▶ Problems to work on:
[1] In the article on good service for lawyers, what time limit is given for returning client calls?
[2] Pick up the article on good service for lawyers after its final sentence and continue writing it.

▶ Source document:
__________

The Seven
C’s
Of Good Service
By Art Italo
In the competitive legal market, good service differentiates you from the thousands of other attorneys who would love to have your business. Lawyers sometimes forget they are not only in a profession, but in a service profession. Too often they take their clients for granted in the crush of expedient work that overwhelms them. They then wonder why they don't get many referrals from their clients.
One of your greatest marketing tools for developing new business is client satisfaction. A satisfied client is your best advertisement. Most lawyers believe doing good legal work is enough. It is not. Clients don't respond as strongly to the technical excellence of your work product as they do to the excellence of your service.
What do clients respond to most? They respond to how you treat them. Your professional conduct is often far more important to them than the work you do or the outcome of their case. As a professional dedicated to getting results and solving problems, this may seem incredible. It is nonetheless true.
To be a top provider of legal services, you need to master the seven C's. These are not concepts that are unique to the legal profession. They are basic service concepts that apply to all businesses that want satisfied customers.
The seven C's of good service are:
If you operate a practice consistent with these basic principles, you will surely gratify all but the most unreasonable clients.
The area that draws the most frequent complaints among clients about lawyers is communication. The biggest fuss is usually over returning client phone calls. Most lawyers are terrible about this.
Let me be direct. You must return all client calls within 24 hours if you hope to be successful. I know all the reasons this is tough. Imperative matters don't always allow it. Clients call every five minutes and answering every call will prevent you from getting any work done. Too bad. Fit it in.
If you cannot do it yourself, direct a member of your staff (your secretary, paralegal or associate) to return the call. As an intermediary, this staff member can strike a balance that allows timely response and work efficiency for the attorney. There is no leeway here. This is an absolute.
Another area of complaint about communication involves updates on legal work. This one is particularly true in litigation. The litigation process tends to progress in fits and starts. There are often long periods where nothing happens followed by a flurry of activity. Clients assume that the quiet periods are the result of the lawyer not working on their case. This is usually because the lawyer doesn't call or correspond with the client unless there is something of great consequence to report.
It is important to call your clients periodically, even if nothing is going on in their case. Emphasize the efforts you have made to move things along. Explain the nature of the process and that the lawyer can only move the process to a certain point before he must wait for a judge, lawyer, witness, adjuster etc., to respond. If a reasonable period of time has passed, tell the client you are going to call the person slowing the process to check on the status and nudge them if appropriate. This shows you are proactive and aggressive rather than helpless and reactive.
A good technique is to write short notes confirming conversations with other lawyers for depositions and points discussed. "This note confirms my request to schedule Mr. Jones for his deposition. Please get back to me by Friday with possible dates and times." This kind of undocumented conversation goes on routinely between lawyers, but it often takes a month to set a date. To no avail, you've traded five calls each during that month, but as far as the client knows, you've done nothing. A one line note with a copy to the client keeps the client informed about all the behind the scenes work you are doing.
There is no area that irks clients more than a lack of common courtesy. Lawyers don't mean to be rude, they are just busy. They are so attentive to the six crises they are handling, they don't realize they are doing things that are inconsiderate to their clients.
A good rule of thumb is to treat your clients' time as if it is as valuable as your own. Start meetings on time. Hold your calls during client meetings. If you have to take a call, never take it in front of the client. Excuse yourself and take the call in another room.

__________

▶ Material provided:
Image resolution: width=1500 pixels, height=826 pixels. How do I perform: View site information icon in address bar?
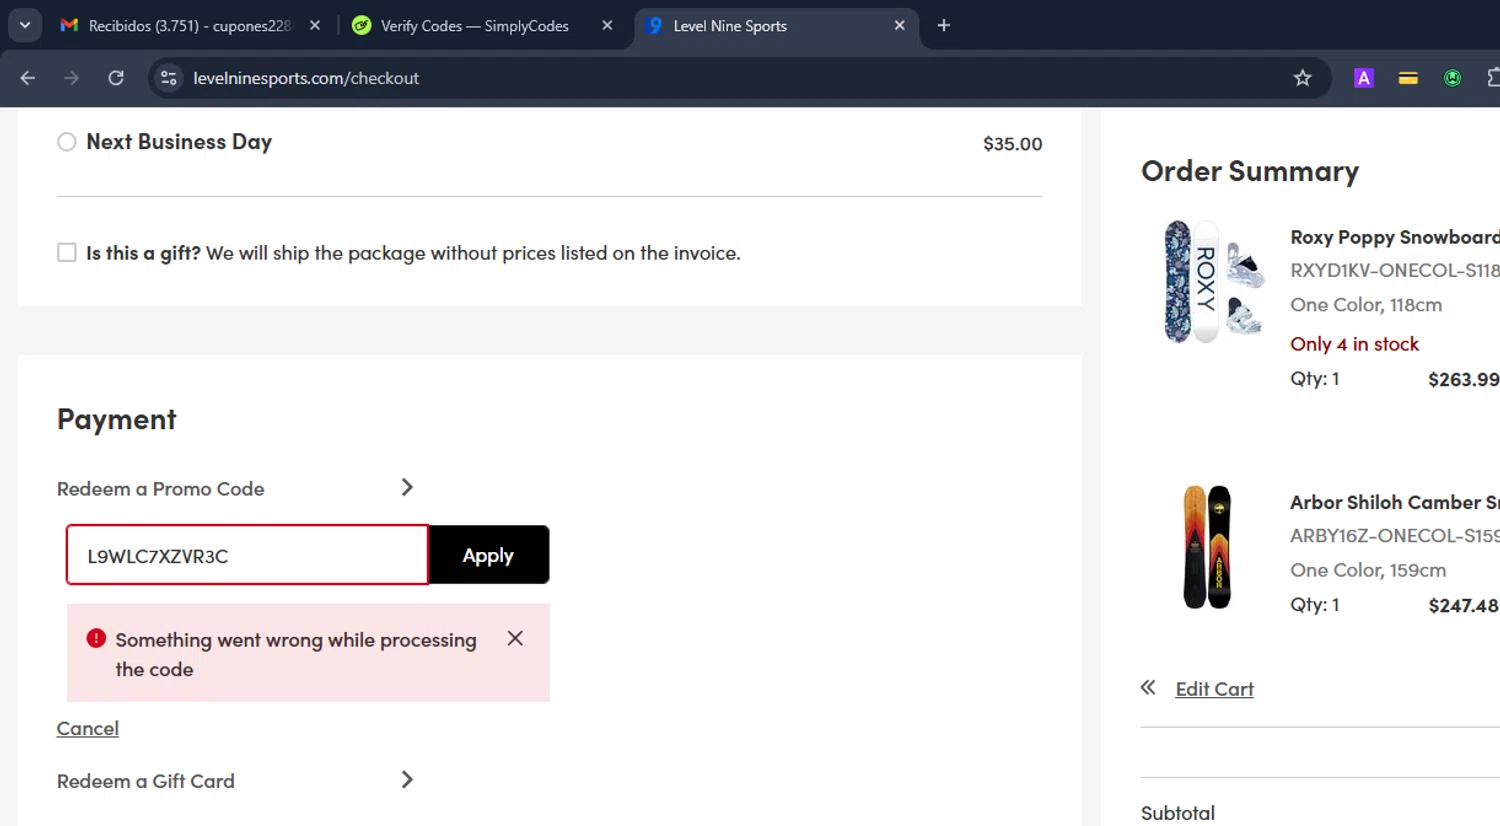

__________

▶ Answer list:
[1] All client calls must be returned within 24 hours.

[2]
Don't leave clients on hold interminably while you take another call. Tell one of the callers you will get back to him/her and do it immediately upon conclusion of the other call.
Greet clients personally rather than sending someone to fetch them. Don't smoke, eat or drink while meeting with clients in your office.
Lawyers are so driven by urgent matters, they feel they have to do ten things simultaneously to get through the day. In the heat of battle they are inadvertently discourteous to their clients. There is only one solution here. Don't ever get so busy that you become insensitive to the people who make your livelihood possible.
A good lawyer-client relationship requires teamwork. Too many lawyers take a paternalistic attitude with their clients. They don't take time to make clients valuable team members in their own matters.
Clients resent being treated like children. Treating them as if they can't understand what is happening gives them a feeling of helplessness and dependency. Though some people are actually comfortable in this mode, most are not. Most clients will feel frustrated and anxious when they feel things are out of their control.
This feeling can foster a relationship that is as unstable as nitroglycerine. When the client feels completely dependent on you and things aren't going as fast or as well as the client wants, you get all the blame. This is often punctuated by an explosion followed by termination.
When you make the clients team members, they feel they are active participants in the process. This lowers their feeling of helplessness and it takes the onus off you because the client perceives that the responsibility is shared.
The best way to involve the client in the process is to provide alternative solutions. Explain various options, highlighting possible risks, rewards, cost of legal work, future exposure, emotional cost, etc. Make recommendations and give reasons for your recommendations, but make sure you let the client make the final decision.
If you feel the client has made a really bad decision, persuade but don't demand. Ultimately, if the client persists, you should send the client written correspondence reiterating your recommendation and telling the client you will pursue the course they selected, but that you have reservations about the prudence of the action.
This will place the responsibility for the result on the client, and it will make it very difficult for them to blame you if the matter turns sour.
The key to providing reasonable cost is to provide good value. Good clients don't generally select the attorney with the lowest price. They select the one with the best price-value relationship.
In recent years, there has been much discussion of value billing in the legal profession. The whole legal fee conundrum is fueled by the fact that there is really no way to measure the value of what an attorney does. The only point of reference any consumer has to establish a price-value relationship is to compare the benefits of competitive products or services. In legal services this comparison is veritably impossible since each attorney has different skills and each case is uniquely different.
When it comes to billing, most firms and attorneys have lost sight of what the client wants. Clients want the service received to be worth more than the money spent, and they want the final bill to be as low as possible without sacrificing the results.
Clients have less trouble with the hourly rate than they do with the number of hours billed. Attorneys mistakenly believe the reverse. They think clients are most concerned with the hourly rate and the retainer. Clients have a basic conflict with the attorney about billing. The client wants the bill to be as low as possible, the attorney wants the bill to be as high as possible. Clients often blow this out of proportion and assume the greedy attorney is gouging them. Though this is seldom the case, you need to be prepared for the repercussions of this widely held belief. Remember, reality is irrelevant. Perception is everything.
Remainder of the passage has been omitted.